* _Dataset rows_:
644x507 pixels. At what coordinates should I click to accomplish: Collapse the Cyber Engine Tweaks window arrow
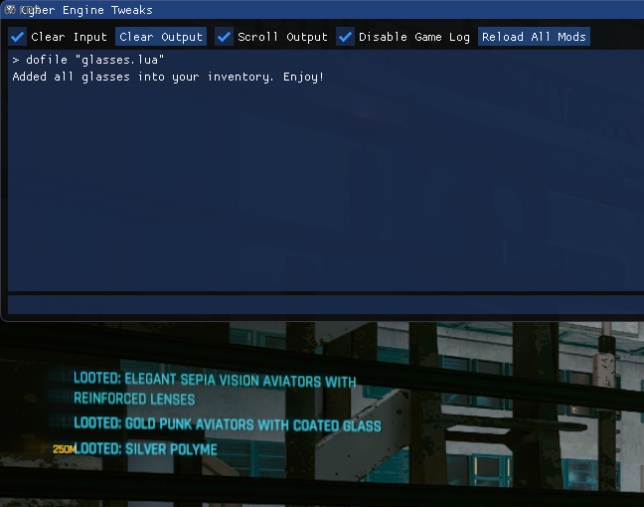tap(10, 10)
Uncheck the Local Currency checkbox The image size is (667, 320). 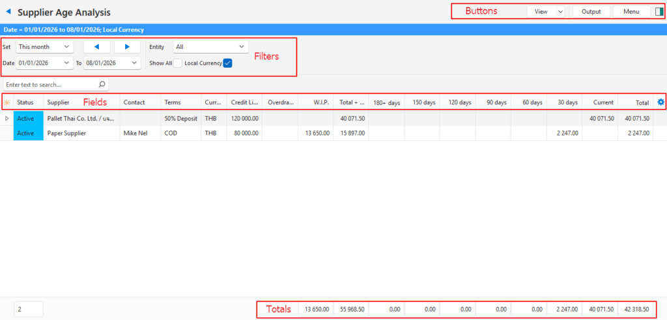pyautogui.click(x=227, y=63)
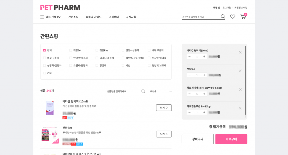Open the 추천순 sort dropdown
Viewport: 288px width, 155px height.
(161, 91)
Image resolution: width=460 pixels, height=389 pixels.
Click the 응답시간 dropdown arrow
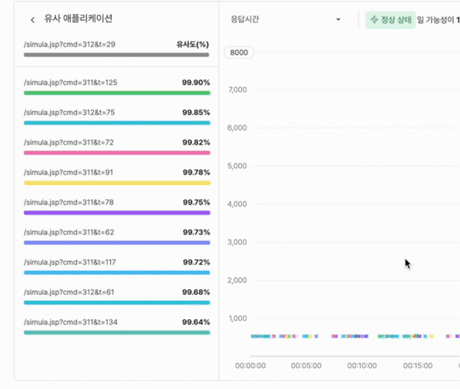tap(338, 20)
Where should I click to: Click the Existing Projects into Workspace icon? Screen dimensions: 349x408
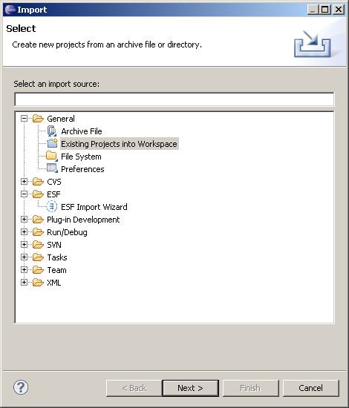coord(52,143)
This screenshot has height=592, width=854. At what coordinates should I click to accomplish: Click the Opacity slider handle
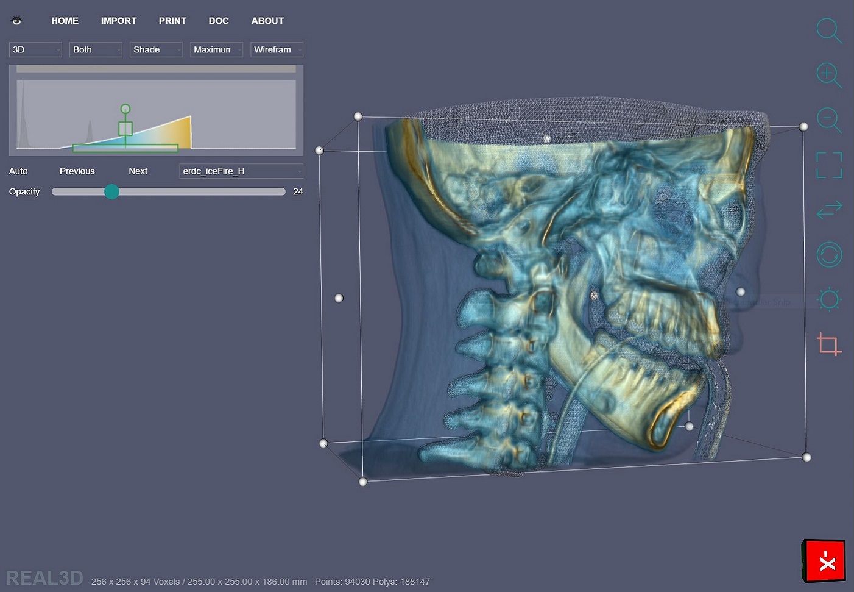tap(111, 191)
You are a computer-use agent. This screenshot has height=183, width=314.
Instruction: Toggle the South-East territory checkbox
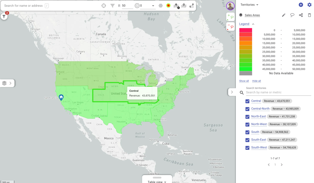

* _What is being asked_:
Could you copy the data word for word from the line containing "You are a computer-use" to the end, leaving out the pictures?

* _Answer to the task_:
You are a computer-use agent. This screenshot has height=183, width=314.
Instruction: Toggle the South-East territory checkbox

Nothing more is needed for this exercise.